[Provided text Boundary: Start]
Attrition rates troubled IT companies and BPOs and the confidence level of the youngsters rose proportionately. Job jumping became a regular feature in the IT industry.
This is the scene which greeted the present generation as they entered the world in search of a job. They breathed the air of promise - promise of sure livelihood and immense prosperity.
Their self- confidence and poise are indicators of the ambiance in a growing economic superpower.
What I admire about today’s youth is their focus. They know what they want from life. They know what they don’t want from life. And they are honest about it. They don’t get carried away by idealism or dreams. They are smart enough to know that with an engineering degree or management degree, their future is made. Hence, one often hears such remarks:
“I love literature – but what’s the point in doing a degree in literature?”
”Chemistry is my first and last love, but I’ll go in for engineering. No scope for pure science”
“No medicine for me. It’ll take me more than 7 years to start earning. And the uncertainties too”.
Yes. They are down to earth. And their pragmatism pays. They become lucratively employed even before they complete their courses.
The demands of the job make them a disciplined lot. They don’t squander away money but invest it wisely. To think that these youngsters were part responsible for the boom in the real estate industry in Kochin and elsewhere!
Now to come to our story.
[Provided text Boundary: End]
* Task details:
Could you restate the stretch of the passage about today's youth from "The demands of" through "Kochin and elsewhere!", switching "money" to "earnings"? Rely on the passage about today's youth and nothing else.
[Data extracts Boundary: Start]
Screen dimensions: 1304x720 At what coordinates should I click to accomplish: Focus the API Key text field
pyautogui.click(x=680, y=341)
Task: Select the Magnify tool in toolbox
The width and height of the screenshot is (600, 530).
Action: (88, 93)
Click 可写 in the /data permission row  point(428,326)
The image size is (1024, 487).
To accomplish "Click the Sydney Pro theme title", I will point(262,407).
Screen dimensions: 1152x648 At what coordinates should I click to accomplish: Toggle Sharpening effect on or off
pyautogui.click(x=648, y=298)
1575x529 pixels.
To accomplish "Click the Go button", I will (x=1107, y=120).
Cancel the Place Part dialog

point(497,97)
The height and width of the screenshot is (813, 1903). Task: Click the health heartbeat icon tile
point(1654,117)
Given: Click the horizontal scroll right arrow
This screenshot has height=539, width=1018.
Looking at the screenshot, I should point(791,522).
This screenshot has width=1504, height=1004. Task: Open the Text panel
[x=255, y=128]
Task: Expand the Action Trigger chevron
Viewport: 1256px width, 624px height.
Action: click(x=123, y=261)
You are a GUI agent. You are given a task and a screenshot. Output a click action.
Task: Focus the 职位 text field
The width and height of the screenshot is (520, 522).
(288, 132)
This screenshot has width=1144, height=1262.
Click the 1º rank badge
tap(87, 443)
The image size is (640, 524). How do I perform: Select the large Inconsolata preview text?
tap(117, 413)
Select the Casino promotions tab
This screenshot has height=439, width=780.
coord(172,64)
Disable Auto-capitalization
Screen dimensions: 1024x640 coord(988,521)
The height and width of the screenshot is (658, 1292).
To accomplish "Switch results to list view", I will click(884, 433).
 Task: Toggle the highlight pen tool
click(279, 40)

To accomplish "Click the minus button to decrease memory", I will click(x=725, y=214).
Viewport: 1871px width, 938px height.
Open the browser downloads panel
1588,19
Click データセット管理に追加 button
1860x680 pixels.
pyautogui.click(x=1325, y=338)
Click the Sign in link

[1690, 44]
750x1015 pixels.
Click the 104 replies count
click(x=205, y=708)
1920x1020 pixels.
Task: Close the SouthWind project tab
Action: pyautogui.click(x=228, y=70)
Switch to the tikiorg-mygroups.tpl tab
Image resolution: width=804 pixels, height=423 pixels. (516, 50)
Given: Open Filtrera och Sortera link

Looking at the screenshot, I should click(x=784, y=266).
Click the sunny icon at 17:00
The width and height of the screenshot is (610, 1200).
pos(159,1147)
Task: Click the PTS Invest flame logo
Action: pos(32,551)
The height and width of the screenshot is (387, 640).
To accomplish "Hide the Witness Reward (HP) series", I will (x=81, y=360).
[Data extracts Boundary: End]
* Output for this exercise:
The demands of the job make them a disciplined lot. They don’t squander away earnings but invest it wisely. To think that these youngsters were part responsible for the boom in the real estate industry in Kochin and elsewhere!